§ **EXERCISE OBJECTIVE**
Could you return each line from the one bearing "Task: Select user AceSlash in user list" through the last line of the entries, exactly as it stands, with no pictures?

§ **DATA FOR PROCESSING**
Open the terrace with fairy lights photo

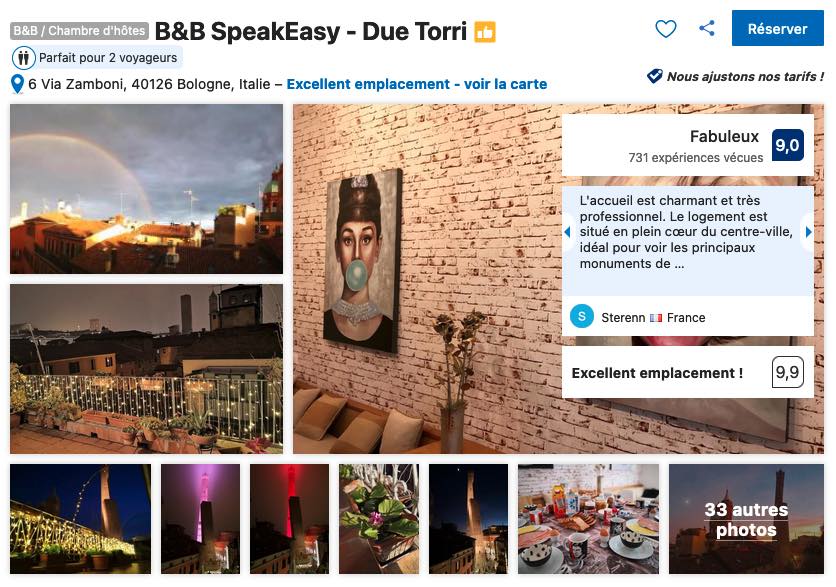tap(147, 369)
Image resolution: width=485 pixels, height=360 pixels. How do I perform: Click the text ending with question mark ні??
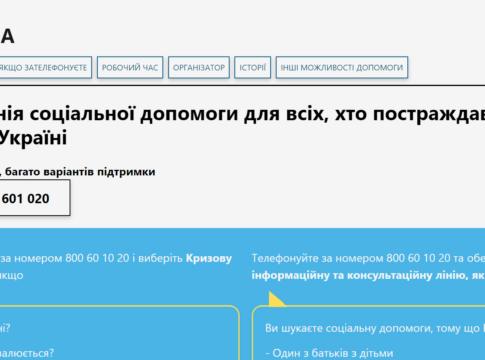point(5,328)
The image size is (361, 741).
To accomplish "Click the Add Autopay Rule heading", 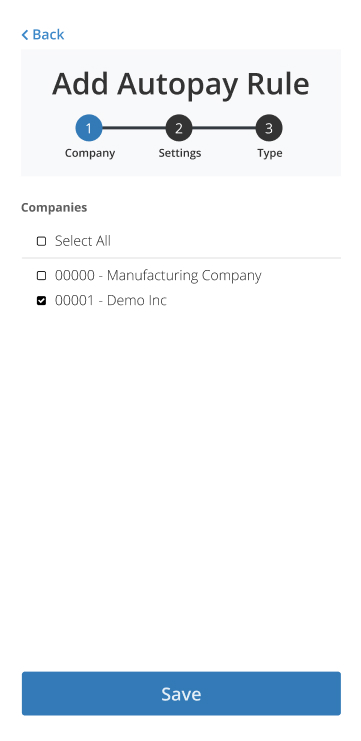I will 181,84.
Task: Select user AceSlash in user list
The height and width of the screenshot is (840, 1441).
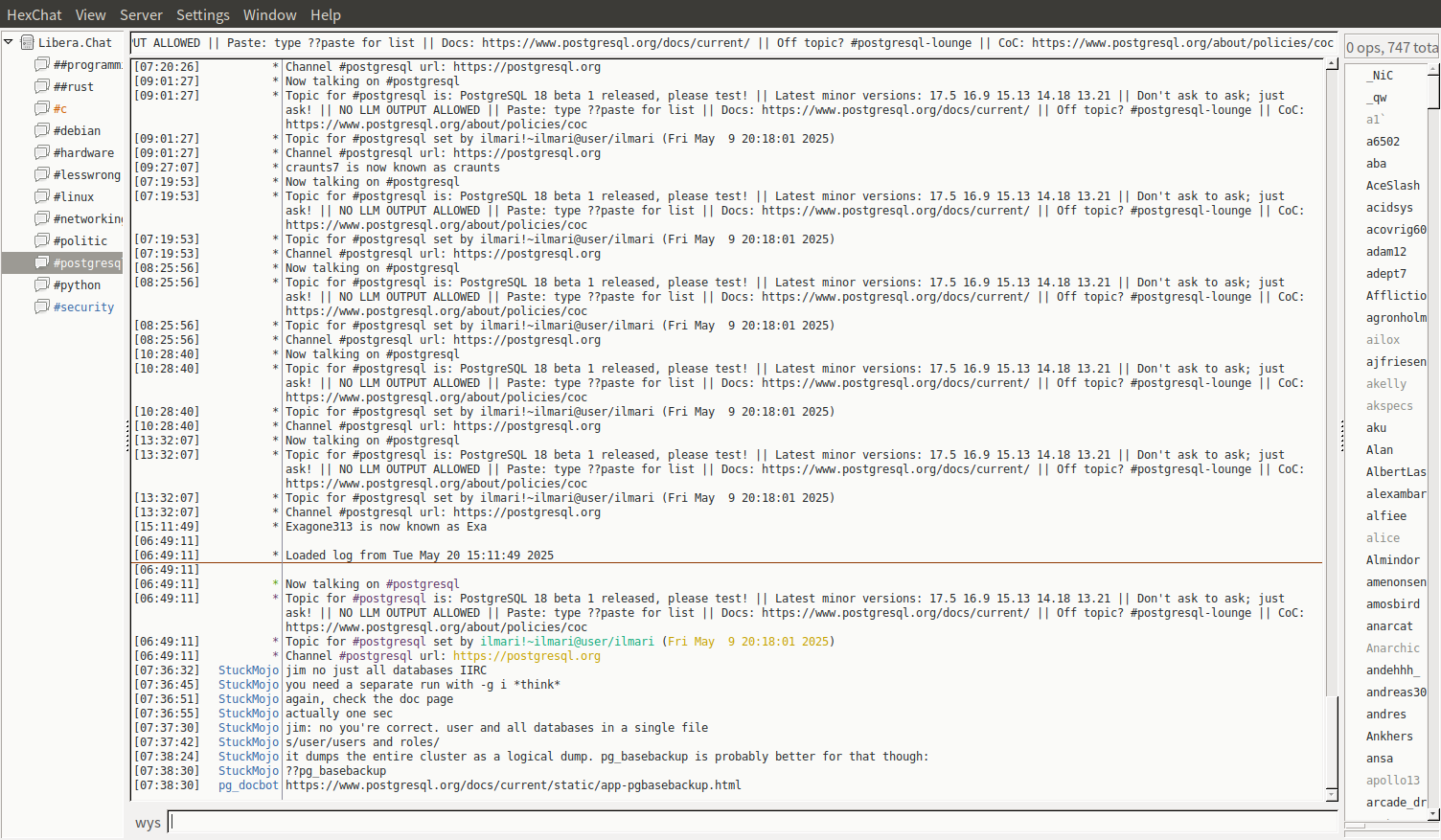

§ **RESULT FOR THIS TASK**
Task: Select user AceSlash in user list
The height and width of the screenshot is (840, 1441).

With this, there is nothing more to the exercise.